Kewlest New Word. . .
Spicules (n.; plural) : tiny, sharp-pointed objects that are typically present in large numbers, such as fine dust or ice particles.
Others : Plangent (adj.).

Excerpts...
    Chicken pox, God, chicken pox, think of it!  A race builds itself for a million years, refines itself, erects cities like those out there, does everything it can to give itself respect and beauty, and then it dies.  Part of it dies slowly, in its own time, before our age, with dignity.  But the rest!  Does the rest of Mars die of a disease with a fine name or a terrifying name or a majestic name?  No, in the name of all that’s holy, it has to be chicken pox, a child’s disease, a disease that doesn’t even kill children on Earth!  It’s not right and it’s not fair.  It’s like saying the Greeks died of mumps, or the proud Romans died on their beautiful hills of athlete’s foot!”  (pg. 51)

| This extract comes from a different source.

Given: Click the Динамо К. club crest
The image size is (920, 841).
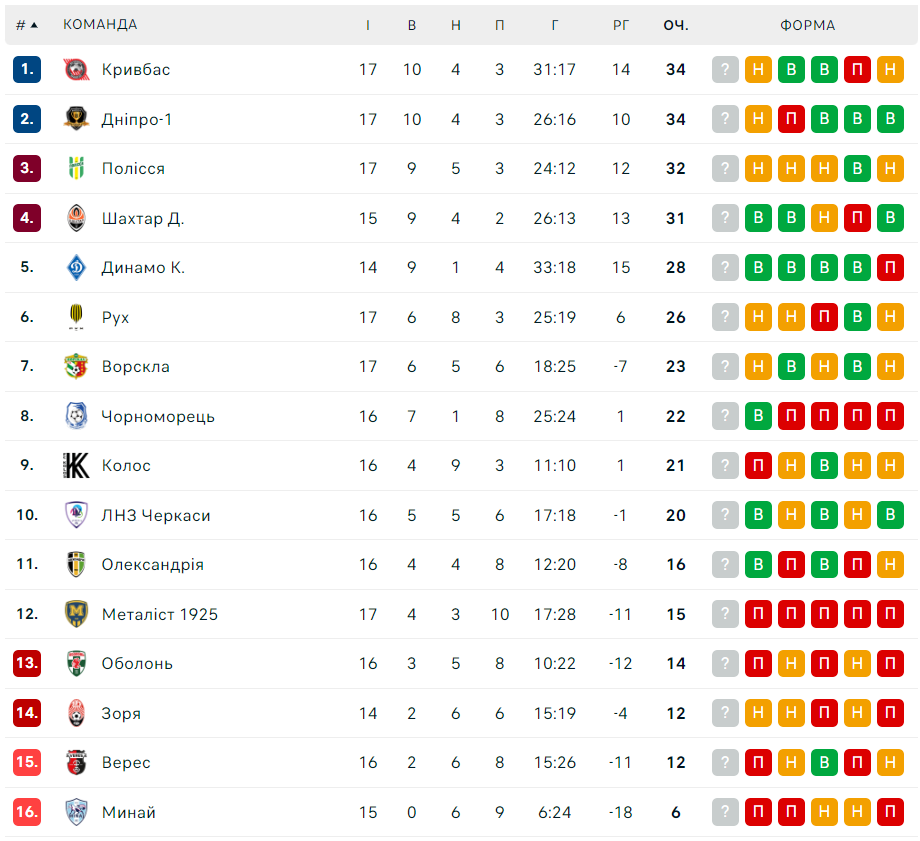Looking at the screenshot, I should 76,268.
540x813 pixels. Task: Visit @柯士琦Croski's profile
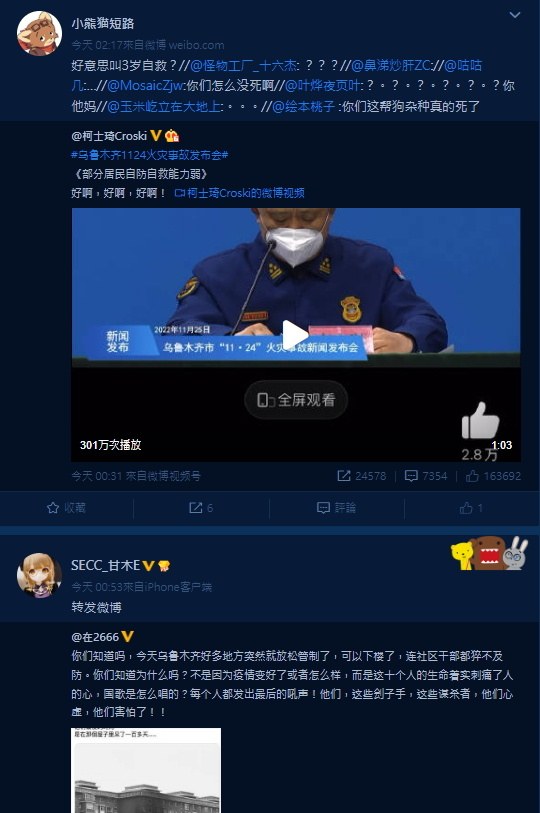coord(109,136)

    So they lined them up against a library wall one Sunday morning thirty years ago, in 1975; they lined them up, St. Nicholas and the Headless Horseman and Snow White and Rumpelstiltskin and Mother Goose  oh, what a wailing – and shot them down, and burned the paper castles and the fairy frogs and old kings and the people who lives happily ever after (for of course it was a fact that nobody lived happily ever after!), and Once Upon A Time became No More!  And they spread the ashes of the Phantom Rickshaw with the rubble of the Land of Oz; the filleted the bones of Glinda the Good and Ozma and shattered Polychrome in a spectroscope and served Jack Pumpkinhead with meringue at the Biologists’ Ball!”  (pg. 106)

 “I’m being ironic.  Don’t interrupt a man in the midst of being ironic, it’s not polite.”  (pg. 116)
    There are some drawbacks to The Martian Chronicles.  The patchwork interludes that try to tie the various short stories together into something coherent are generally meh.  Frankly, any chapter under 4 pages is skippable.

    Even the first couple “long” short stories (is that an oxymoron?), primarily dealing with the 1st, 2nd, and 3rd contacts, didn’t do much for me.  And some of the major events in the timeline, such as the great Martian plague, don't exist in the book, they get skipped over between chapters.

    But if you’re patient enough to wait until around the 11th story, Night Meeting, you’ll find the rest of the chapters in the book have powerful messages to impart and entertaining stories to relate.  It’s easy to see why this became an instant success for Bradbury.

    7½ Stars.  It’s hard to rate a book that’s so ho-hum to begin with and so fantastic starting about halfway through.  Subtract 2 stars if you yearn for life to return to a Beaver Cleaver world.   It never actually existed, but it’s fun to pretend, I suppose.